The low turnout underscored the apparent decline of a grassroots movement that brought up to 300,000 people to the streets of French towns and cities at its peak in late 2018.
“We’re not giving up! The media say our movement is dead, but they’re wrong,” said Sandrine, a 53-year-old protester from the Paris suburbs who claimed to have attended every protest since November 17.
“There may be a lull in the summer, but the movement will kick off again in September,” she warned.
In the procession from Denfert-Rochereau square to the Place de la Nation in central Paris, protesters held banners and slogans that read "social justice, fiscal justice."
Initially a protest against proposed fuel tax increases, the “Yellow vest” movement quickly snowballed into widespread demonstrations against French President Emmanuel Macron and his top-down style of governing.

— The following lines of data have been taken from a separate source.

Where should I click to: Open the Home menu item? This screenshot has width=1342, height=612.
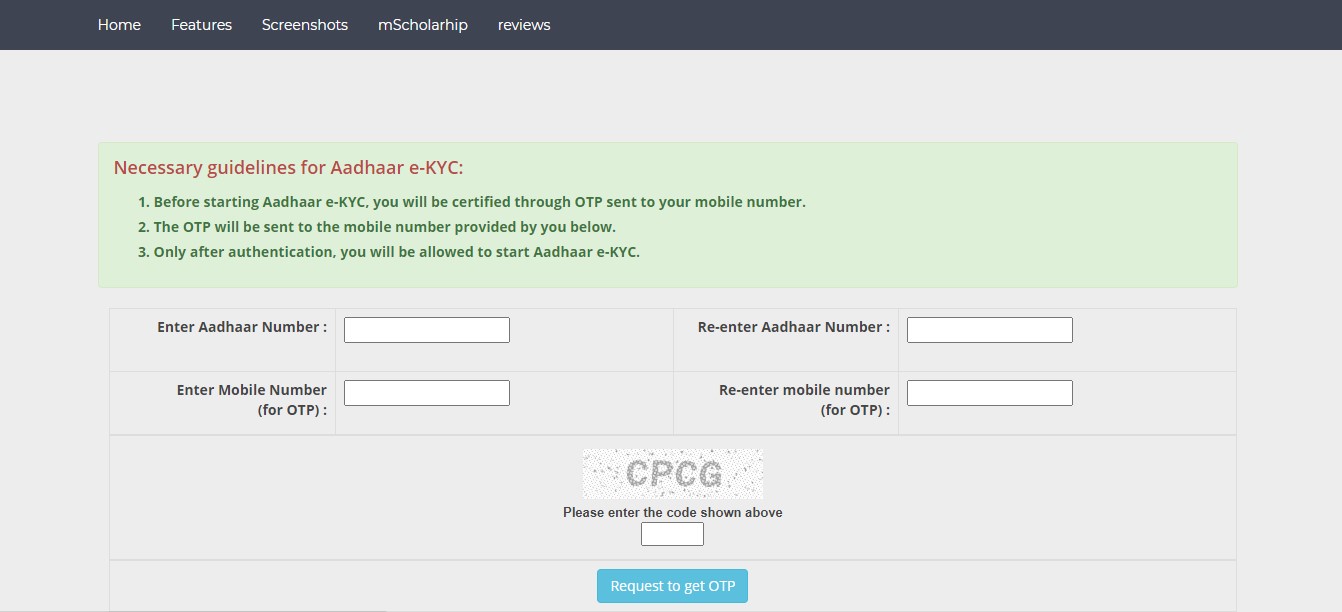(119, 25)
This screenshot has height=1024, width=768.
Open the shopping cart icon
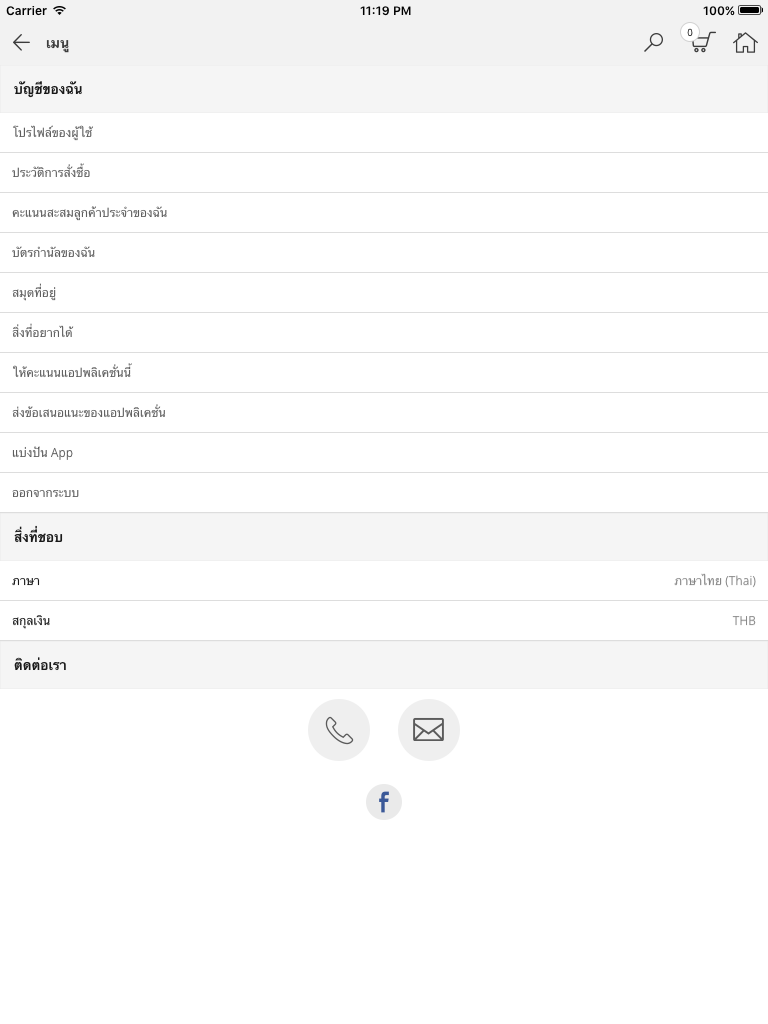[703, 42]
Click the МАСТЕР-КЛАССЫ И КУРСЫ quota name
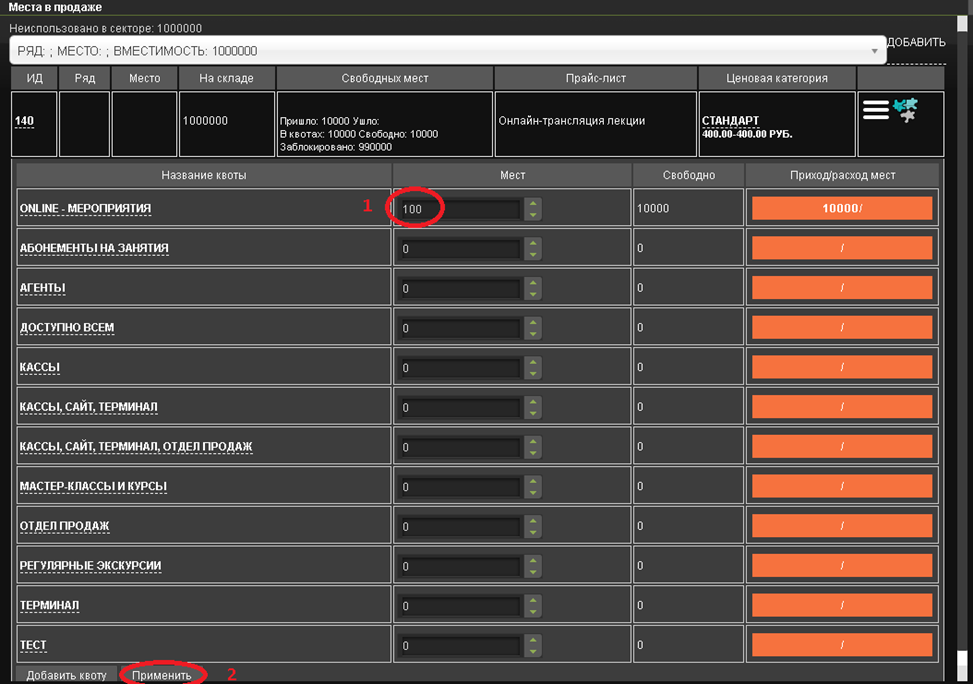This screenshot has width=973, height=684. pyautogui.click(x=93, y=487)
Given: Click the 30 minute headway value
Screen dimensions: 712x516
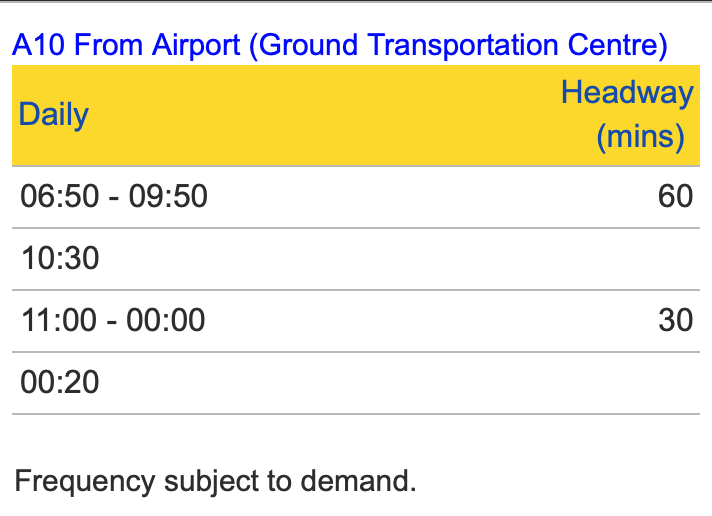Looking at the screenshot, I should click(x=675, y=321).
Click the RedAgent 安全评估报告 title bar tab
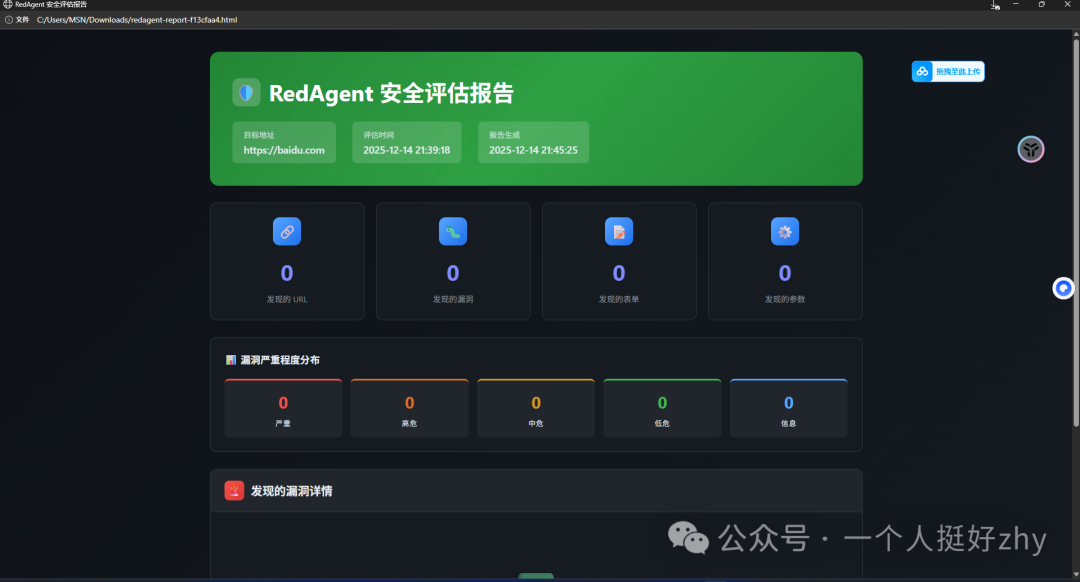The image size is (1080, 582). click(48, 4)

However, nearly seven months on, there are concerns that the movement has gone astray.
Lost its soul
"We have lost sight of our principle demands," Eric Drouet, one of the leading figures of the movement told BFM TV Saturday.

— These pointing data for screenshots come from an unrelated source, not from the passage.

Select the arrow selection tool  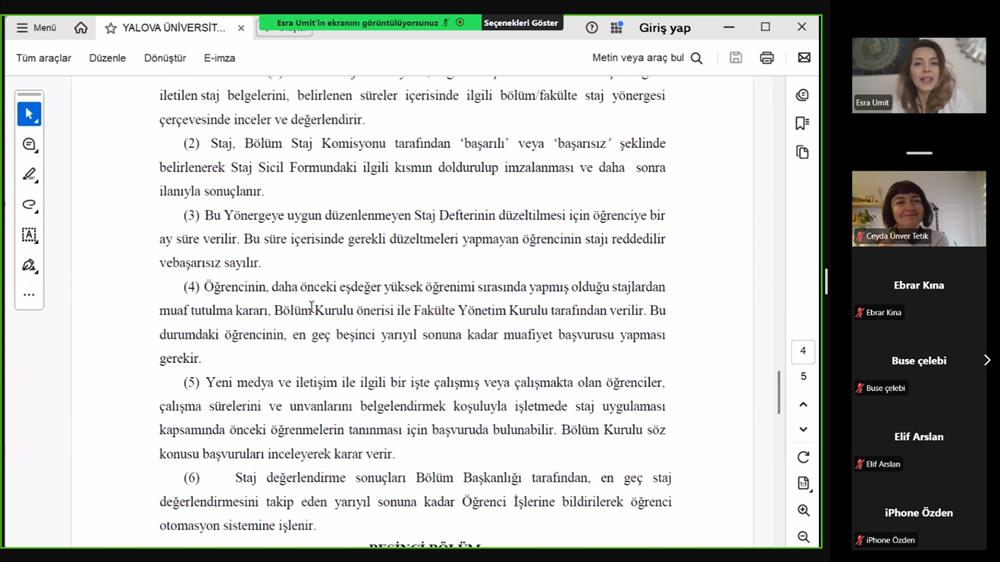click(x=29, y=114)
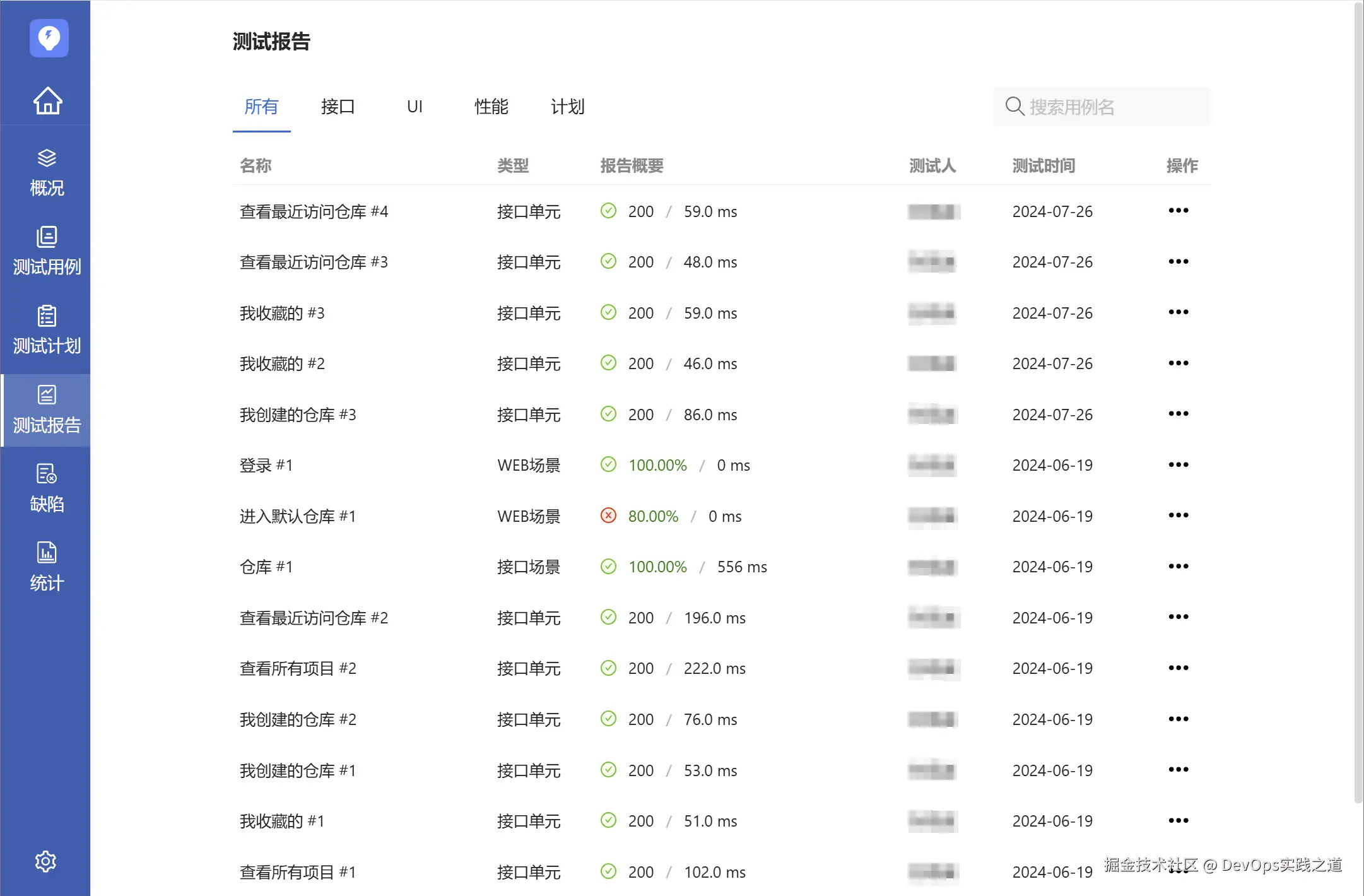Click the settings gear icon
This screenshot has height=896, width=1364.
click(45, 861)
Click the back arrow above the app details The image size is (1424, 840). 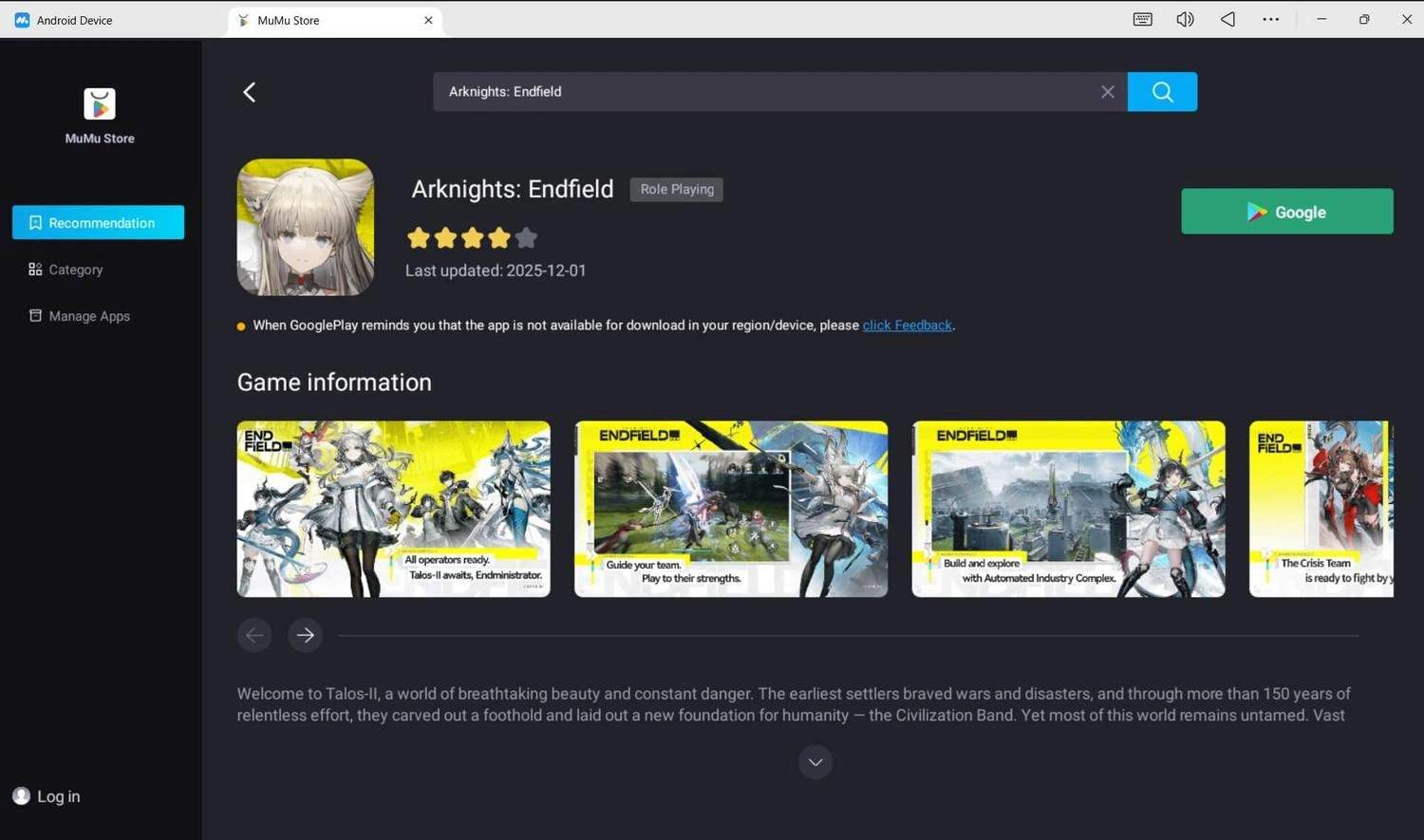pyautogui.click(x=249, y=91)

"I think that Yellow Vests want to move towards road blocks, snail traffic, free tolls," he said, refusing to take part in the demonstrations, which according to him have been "hijacked" by other demands.

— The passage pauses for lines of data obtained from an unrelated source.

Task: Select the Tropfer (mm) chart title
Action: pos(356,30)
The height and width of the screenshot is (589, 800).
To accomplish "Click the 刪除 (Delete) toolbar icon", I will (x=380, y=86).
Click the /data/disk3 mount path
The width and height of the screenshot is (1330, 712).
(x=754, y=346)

The disunity within the grassroots movement may have been a factor in their poor showing in last weekend's European parliamentary elections.
Two candidate lists containing the names of Yellow Vest members won less than 0.6 percent in Sunday’s vote, failing to reach the 5% threshold needed to get candidates into the EU parliament.
Their defeat highlights the movement's inability to capitalize on the large swathes of followers it used to attract. Not anymore.
Dwindling numbers, rising injuries
"This is the first time that there have been so few people in Toulouse, it upsets me," confided one retiree in France's southern city.
"The government is too strong. In the end, we achieved nothing, and on top of that we were insulted and beaten," she said.
The latest demonstrations came a day after Paris prosecutor Remy Heitz said policemen and gendarmes who had used “unfounded” or “disproportionate” force on protesters would face trial.
French police have come under heavy fire, including from the UN, over the use of non-lethal weapons such as rubber bullets and tear gas after photos of protesters suffering gruesome head injuries circulated on social media.
Since the demonstrations began on 17 Novemver, nearly 2,500 protestors and some 1,800 police officers have been injured, according to the French interior ministry.